Collection entries
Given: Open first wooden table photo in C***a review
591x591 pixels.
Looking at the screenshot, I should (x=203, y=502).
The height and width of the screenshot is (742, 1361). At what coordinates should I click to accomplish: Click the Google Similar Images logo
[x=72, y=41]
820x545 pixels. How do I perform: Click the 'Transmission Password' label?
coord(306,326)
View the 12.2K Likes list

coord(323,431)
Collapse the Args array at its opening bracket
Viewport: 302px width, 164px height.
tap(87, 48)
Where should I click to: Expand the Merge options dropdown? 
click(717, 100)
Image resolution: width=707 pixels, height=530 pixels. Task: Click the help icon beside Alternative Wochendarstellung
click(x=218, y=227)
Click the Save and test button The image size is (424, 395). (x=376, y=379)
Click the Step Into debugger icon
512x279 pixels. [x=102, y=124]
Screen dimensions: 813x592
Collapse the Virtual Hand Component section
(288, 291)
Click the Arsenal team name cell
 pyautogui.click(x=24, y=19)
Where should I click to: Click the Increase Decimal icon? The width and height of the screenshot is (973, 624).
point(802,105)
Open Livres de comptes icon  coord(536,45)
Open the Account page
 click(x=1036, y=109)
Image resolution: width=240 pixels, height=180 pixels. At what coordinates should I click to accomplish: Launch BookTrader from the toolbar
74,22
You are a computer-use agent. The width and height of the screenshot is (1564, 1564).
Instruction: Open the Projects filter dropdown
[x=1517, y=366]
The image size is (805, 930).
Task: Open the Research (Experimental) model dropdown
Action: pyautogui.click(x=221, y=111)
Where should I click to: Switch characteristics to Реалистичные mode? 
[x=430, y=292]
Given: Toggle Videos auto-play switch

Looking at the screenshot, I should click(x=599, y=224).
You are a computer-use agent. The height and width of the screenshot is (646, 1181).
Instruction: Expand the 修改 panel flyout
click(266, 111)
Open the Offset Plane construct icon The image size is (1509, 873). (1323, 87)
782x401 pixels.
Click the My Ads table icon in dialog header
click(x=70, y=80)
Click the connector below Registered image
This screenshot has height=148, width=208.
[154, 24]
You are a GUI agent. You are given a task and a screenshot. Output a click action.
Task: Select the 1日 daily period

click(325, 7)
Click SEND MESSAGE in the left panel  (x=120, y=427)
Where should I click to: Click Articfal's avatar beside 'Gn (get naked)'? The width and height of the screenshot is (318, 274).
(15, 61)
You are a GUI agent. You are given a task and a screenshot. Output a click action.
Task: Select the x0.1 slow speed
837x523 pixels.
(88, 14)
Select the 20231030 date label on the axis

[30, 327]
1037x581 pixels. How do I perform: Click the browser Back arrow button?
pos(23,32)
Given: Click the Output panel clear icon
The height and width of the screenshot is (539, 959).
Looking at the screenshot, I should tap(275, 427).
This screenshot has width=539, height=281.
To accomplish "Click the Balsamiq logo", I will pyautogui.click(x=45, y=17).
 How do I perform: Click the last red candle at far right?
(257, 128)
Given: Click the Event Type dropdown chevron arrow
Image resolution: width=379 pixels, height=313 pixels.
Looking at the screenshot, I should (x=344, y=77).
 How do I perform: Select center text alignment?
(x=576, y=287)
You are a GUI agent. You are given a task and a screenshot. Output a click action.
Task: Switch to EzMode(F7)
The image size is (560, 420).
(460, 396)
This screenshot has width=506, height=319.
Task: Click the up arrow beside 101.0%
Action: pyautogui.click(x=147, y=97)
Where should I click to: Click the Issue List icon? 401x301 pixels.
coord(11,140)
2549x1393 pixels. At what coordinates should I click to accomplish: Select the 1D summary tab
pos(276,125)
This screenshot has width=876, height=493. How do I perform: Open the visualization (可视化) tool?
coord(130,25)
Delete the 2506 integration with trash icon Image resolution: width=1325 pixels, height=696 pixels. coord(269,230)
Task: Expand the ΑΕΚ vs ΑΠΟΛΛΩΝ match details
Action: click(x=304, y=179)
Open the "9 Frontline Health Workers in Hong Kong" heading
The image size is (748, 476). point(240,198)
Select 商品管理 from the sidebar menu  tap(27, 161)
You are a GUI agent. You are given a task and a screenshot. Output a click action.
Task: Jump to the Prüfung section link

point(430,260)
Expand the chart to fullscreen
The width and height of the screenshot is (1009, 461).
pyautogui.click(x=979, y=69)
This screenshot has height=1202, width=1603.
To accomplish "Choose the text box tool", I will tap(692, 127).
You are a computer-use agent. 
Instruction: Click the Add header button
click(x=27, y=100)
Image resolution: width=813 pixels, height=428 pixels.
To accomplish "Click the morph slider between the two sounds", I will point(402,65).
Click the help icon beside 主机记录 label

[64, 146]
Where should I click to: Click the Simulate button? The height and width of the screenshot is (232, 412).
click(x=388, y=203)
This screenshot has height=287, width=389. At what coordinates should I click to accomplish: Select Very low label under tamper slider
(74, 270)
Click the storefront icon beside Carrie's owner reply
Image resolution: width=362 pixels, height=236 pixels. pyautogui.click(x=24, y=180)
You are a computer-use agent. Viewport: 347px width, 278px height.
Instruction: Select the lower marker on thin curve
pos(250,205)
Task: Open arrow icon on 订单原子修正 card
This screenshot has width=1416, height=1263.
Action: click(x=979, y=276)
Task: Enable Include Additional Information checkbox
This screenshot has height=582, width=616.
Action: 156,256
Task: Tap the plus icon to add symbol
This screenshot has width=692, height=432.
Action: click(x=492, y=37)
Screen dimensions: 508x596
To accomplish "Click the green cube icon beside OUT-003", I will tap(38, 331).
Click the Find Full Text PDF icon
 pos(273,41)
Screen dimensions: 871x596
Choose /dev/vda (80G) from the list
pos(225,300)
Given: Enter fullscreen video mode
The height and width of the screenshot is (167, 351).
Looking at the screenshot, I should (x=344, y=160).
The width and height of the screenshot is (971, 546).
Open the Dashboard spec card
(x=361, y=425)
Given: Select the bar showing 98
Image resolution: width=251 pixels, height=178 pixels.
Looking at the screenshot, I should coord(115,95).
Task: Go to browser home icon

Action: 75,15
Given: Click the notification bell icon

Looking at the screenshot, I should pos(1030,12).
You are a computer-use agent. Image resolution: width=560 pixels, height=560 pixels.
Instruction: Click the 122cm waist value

* What needs to be done
Turn every line of the material above into a numbered list, one line per item, and leave out the blank lines.

* The output
1. Given: Open first wooden table photo in C***a review
2. 591x591 pixels.
3. Looking at the screenshot, I should (x=203, y=502).
4. The height and width of the screenshot is (742, 1361). At what coordinates should I click to accomplish: Click the Google Similar Images logo
5. [x=72, y=41]
6. 820x545 pixels. How do I perform: Click the 'Transmission Password' label?
7. coord(306,326)
8. View the 12.2K Likes list
9. coord(323,431)
10. Collapse the Args array at its opening bracket
11. Viewport: 302px width, 164px height.
12. tap(87, 48)
13. Where should I click to: Expand the Merge options dropdown? 
14. click(717, 100)
15. Image resolution: width=707 pixels, height=530 pixels. Task: Click the help icon beside Alternative Wochendarstellung
16. click(x=218, y=227)
17. Click the Save and test button The image size is (424, 395). (x=376, y=379)
18. Click the Step Into debugger icon
19. 512x279 pixels. [x=102, y=124]
20. Screen dimensions: 813x592
21. Collapse the Virtual Hand Component section
22. (288, 291)
23. Click the Arsenal team name cell
24.  pyautogui.click(x=24, y=19)
25. Where should I click to: Click the Increase Decimal icon? The width and height of the screenshot is (973, 624).
26. point(802,105)
27. Open Livres de comptes icon  coord(536,45)
28. Open the Account page
29.  click(x=1036, y=109)
30. Image resolution: width=240 pixels, height=180 pixels. At what coordinates should I click to accomplish: Launch BookTrader from the toolbar
31. 74,22
32. You are a computer-use agent. The width and height of the screenshot is (1564, 1564).
33. Instruction: Open the Projects filter dropdown
34. [x=1517, y=366]
35. The image size is (805, 930).
36. Task: Open the Research (Experimental) model dropdown
37. Action: pyautogui.click(x=221, y=111)
38. Where should I click to: Switch characteristics to Реалистичные mode? 
39. [x=430, y=292]
40. Given: Toggle Videos auto-play switch
41. Looking at the screenshot, I should click(x=599, y=224).
42. You are a computer-use agent. The height and width of the screenshot is (646, 1181).
43. Instruction: Expand the 修改 panel flyout
44. click(266, 111)
45. Open the Offset Plane construct icon The image size is (1509, 873). (1323, 87)
46. 782x401 pixels.
47. Click the My Ads table icon in dialog header
48. click(x=70, y=80)
49. Click the connector below Registered image
50. This screenshot has height=148, width=208.
51. [154, 24]
52. You are a GUI agent. You are given a task and a screenshot. Output a click action.
53. Task: Select the 1日 daily period
54. click(325, 7)
55. Click SEND MESSAGE in the left panel  (x=120, y=427)
56. Where should I click to: Click Articfal's avatar beside 'Gn (get naked)'? The width and height of the screenshot is (318, 274).
57. (15, 61)
58. You are a GUI agent. You are given a task and a screenshot. Output a click action.
59. Task: Select the x0.1 slow speed
60. 837x523 pixels.
61. (88, 14)
62. Select the 20231030 date label on the axis
63. [30, 327]
64. 1037x581 pixels. How do I perform: Click the browser Back arrow button?
65. pos(23,32)
66. Given: Click the Output panel clear icon
67. The height and width of the screenshot is (539, 959).
68. Looking at the screenshot, I should tap(275, 427).
69. This screenshot has width=539, height=281.
70. To accomplish "Click the Balsamiq logo", I will pyautogui.click(x=45, y=17).
71.  How do I perform: Click the last red candle at far right?
72. (257, 128)
73. Given: Click the Event Type dropdown chevron arrow
74. Image resolution: width=379 pixels, height=313 pixels.
75. Looking at the screenshot, I should (x=344, y=77).
76.  How do I perform: Select center text alignment?
77. (x=576, y=287)
78. You are a GUI agent. You are given a task and a screenshot. Output a click action.
79. Task: Switch to EzMode(F7)
80. The image size is (560, 420).
81. (460, 396)
82. This screenshot has width=506, height=319.
83. Task: Click the up arrow beside 101.0%
84. Action: pyautogui.click(x=147, y=97)
85. Where should I click to: Click the Issue List icon? 401x301 pixels.
86. coord(11,140)
87. 2549x1393 pixels. At what coordinates should I click to accomplish: Select the 1D summary tab
88. pos(276,125)
89. This screenshot has width=876, height=493. How do I perform: Open the visualization (可视化) tool?
90. coord(130,25)
91. Delete the 2506 integration with trash icon Image resolution: width=1325 pixels, height=696 pixels. coord(269,230)
92. Task: Expand the ΑΕΚ vs ΑΠΟΛΛΩΝ match details
93. Action: click(x=304, y=179)
94. Open the "9 Frontline Health Workers in Hong Kong" heading
95. The image size is (748, 476). point(240,198)
96. Select 商品管理 from the sidebar menu  tap(27, 161)
97. You are a GUI agent. You are given a task and a screenshot. Output a click action.
98. Task: Jump to the Prüfung section link
99. point(430,260)
100. Expand the chart to fullscreen
101. The width and height of the screenshot is (1009, 461).
102. pyautogui.click(x=979, y=69)
103. This screenshot has height=1202, width=1603.
104. To accomplish "Choose the text box tool", I will tap(692, 127).
105. You are a computer-use agent. 
106. Instruction: Click the Add header button
107. click(x=27, y=100)
108. Image resolution: width=813 pixels, height=428 pixels.
109. To accomplish "Click the morph slider between the two sounds", I will point(402,65).
110. Click the help icon beside 主机记录 label
111. [64, 146]
112. Where should I click to: Click the Simulate button? The height and width of the screenshot is (232, 412).
113. click(x=388, y=203)
114. This screenshot has height=287, width=389. At what coordinates should I click to accomplish: Select Very low label under tamper slider
115. (74, 270)
116. Click the storefront icon beside Carrie's owner reply
117. Image resolution: width=362 pixels, height=236 pixels. pyautogui.click(x=24, y=180)
118. You are a computer-use agent. Viewport: 347px width, 278px height.
119. Instruction: Select the lower marker on thin curve
120. pos(250,205)
121. Task: Open arrow icon on 订单原子修正 card
122. This screenshot has width=1416, height=1263.
123. Action: click(x=979, y=276)
124. Task: Enable Include Additional Information checkbox
125. This screenshot has height=582, width=616.
126. Action: 156,256
127. Task: Tap the plus icon to add symbol
128. This screenshot has width=692, height=432.
129. Action: click(x=492, y=37)
130. Screen dimensions: 508x596
131. To accomplish "Click the green cube icon beside OUT-003", I will tap(38, 331).
132. Click the Find Full Text PDF icon
133.  pos(273,41)
134. Screen dimensions: 871x596
135. Choose /dev/vda (80G) from the list
136. pos(225,300)
137. Given: Enter fullscreen video mode
138. The height and width of the screenshot is (167, 351).
139. Looking at the screenshot, I should (x=344, y=160).
140. The width and height of the screenshot is (971, 546).
141. Open the Dashboard spec card
142. (x=361, y=425)
143. Given: Select the bar showing 98
144. Image resolution: width=251 pixels, height=178 pixels.
145. Looking at the screenshot, I should coord(115,95).
146. Task: Go to browser home icon
147. Action: 75,15
148. Given: Click the notification bell icon
149. Looking at the screenshot, I should pos(1030,12).
150. You are a computer-use agent. Image resolution: width=560 pixels, height=560 pixels.
151. Instruction: Click the 122cm waist value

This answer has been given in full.